* [WHAT THE TASK REQUIRES]:
Copy all lines below containing "height".

Dataset entries
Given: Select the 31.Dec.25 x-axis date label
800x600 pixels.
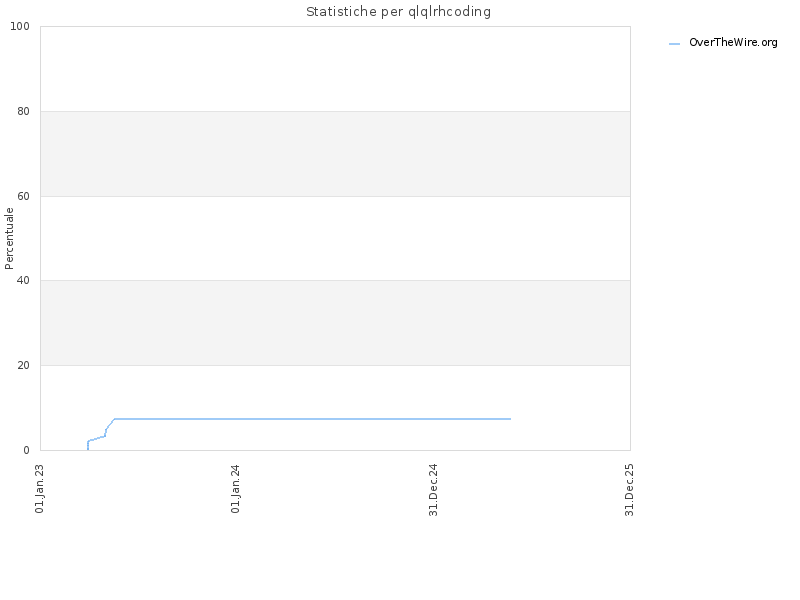Looking at the screenshot, I should [629, 490].
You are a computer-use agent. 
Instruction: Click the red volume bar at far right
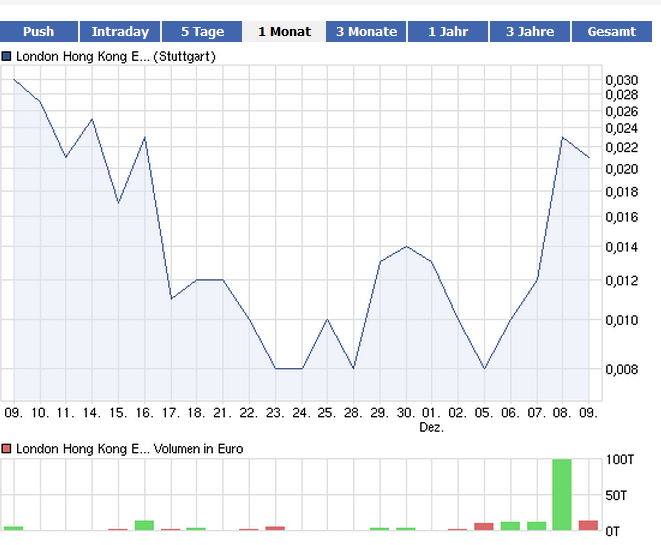[588, 525]
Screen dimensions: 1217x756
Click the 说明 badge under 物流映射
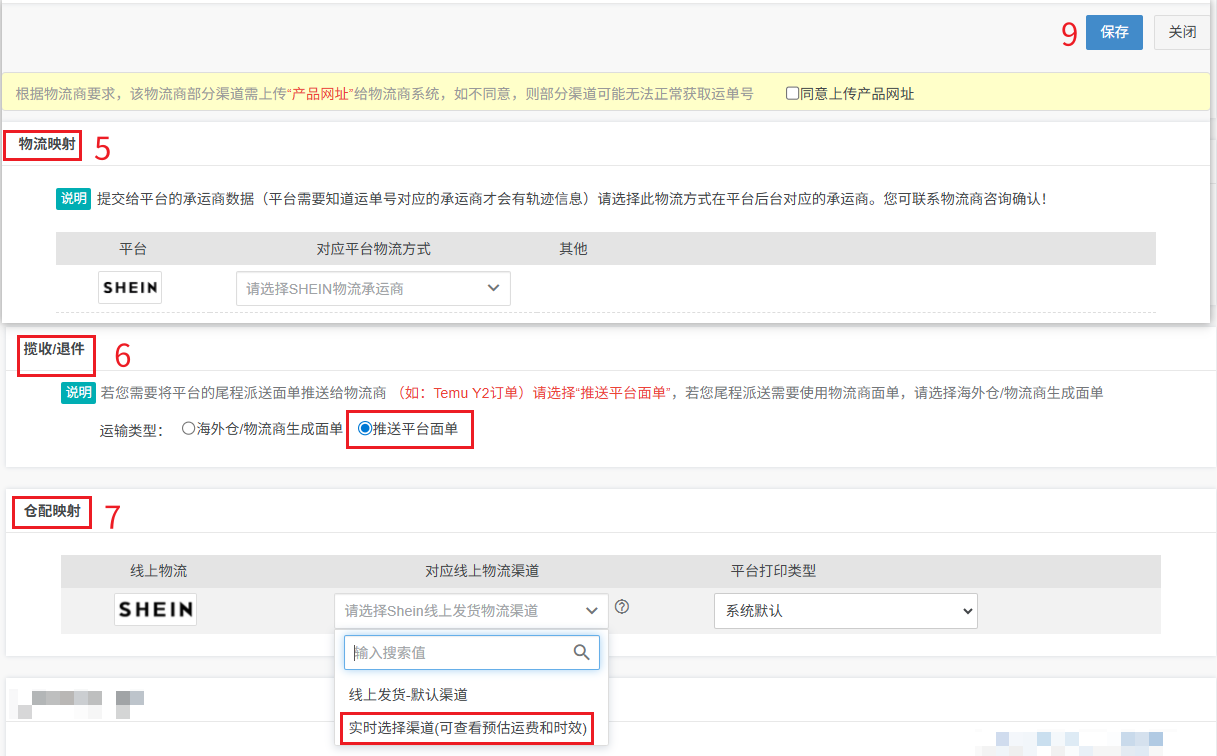(73, 198)
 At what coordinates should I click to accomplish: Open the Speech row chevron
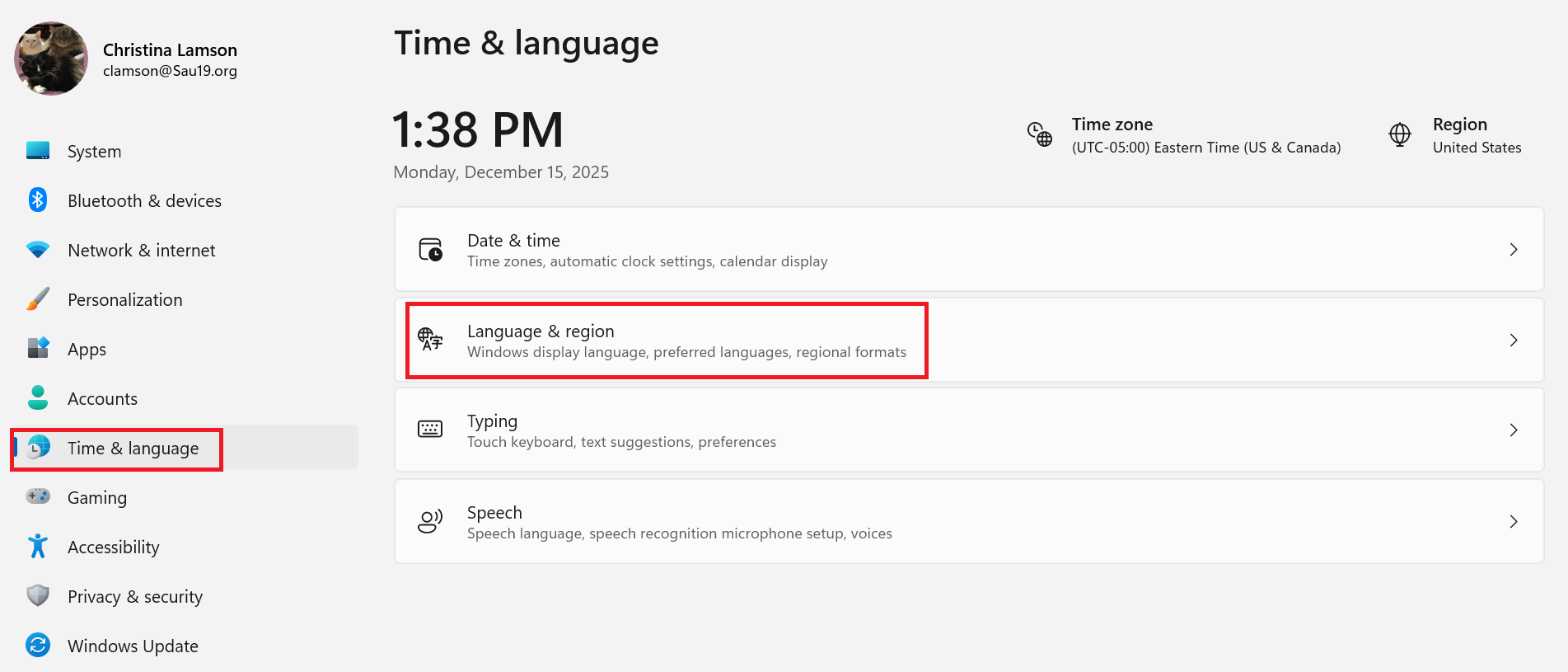[x=1513, y=521]
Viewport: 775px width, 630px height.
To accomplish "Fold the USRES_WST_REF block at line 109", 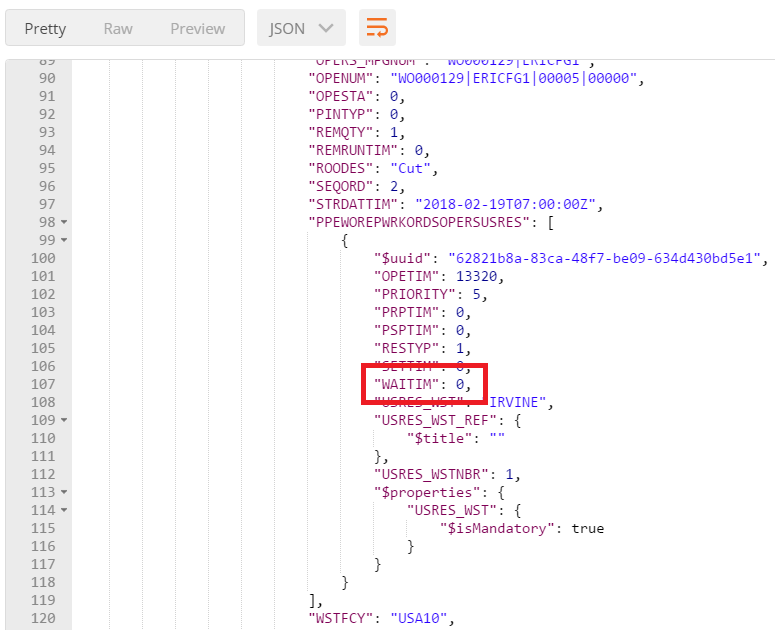I will [64, 420].
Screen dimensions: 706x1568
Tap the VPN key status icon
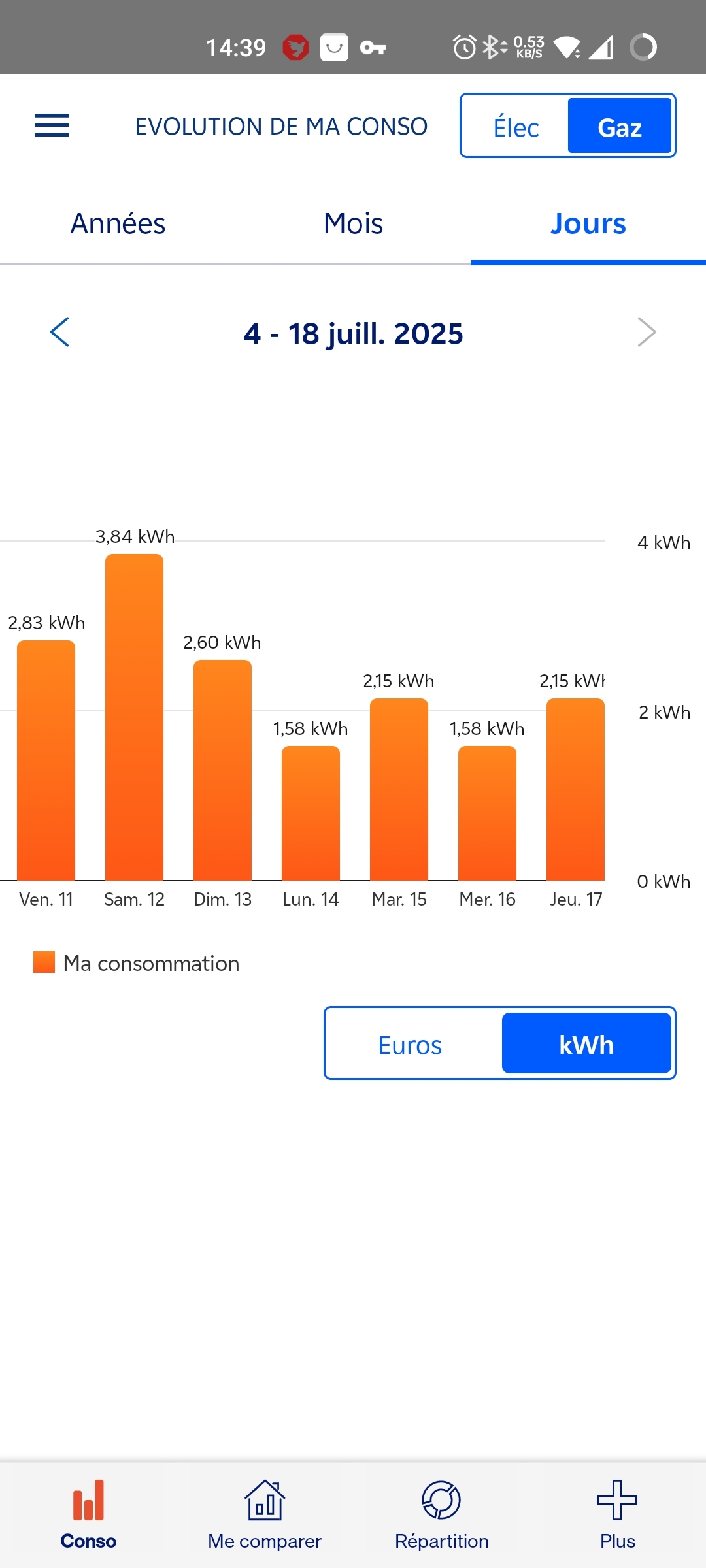click(x=373, y=48)
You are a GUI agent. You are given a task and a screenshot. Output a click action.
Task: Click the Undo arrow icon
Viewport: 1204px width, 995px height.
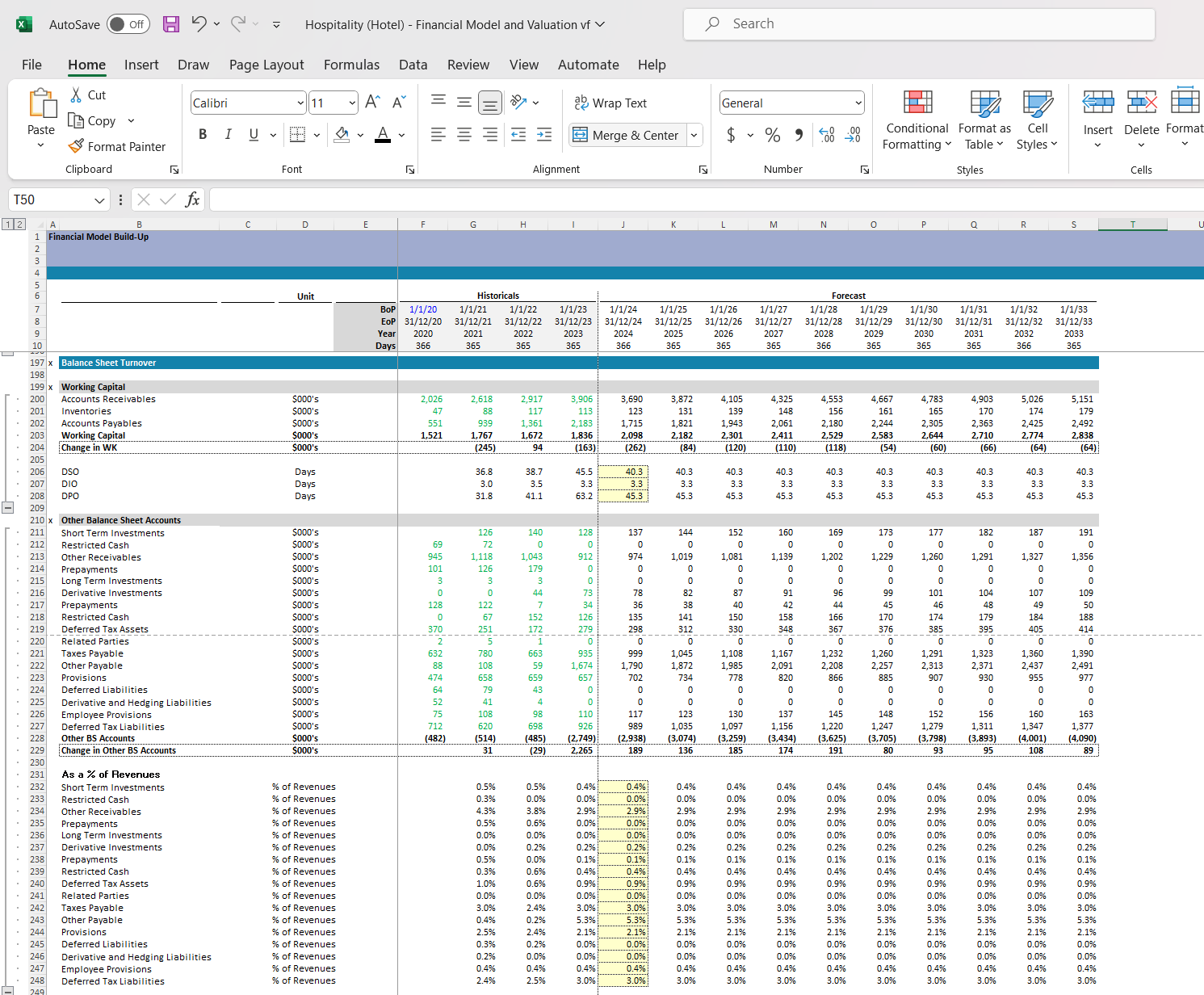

* [OUTPUT OF THE EXERCISE]:
Viewport: 775px width, 630px height.
Viewport: 1204px width, 995px height.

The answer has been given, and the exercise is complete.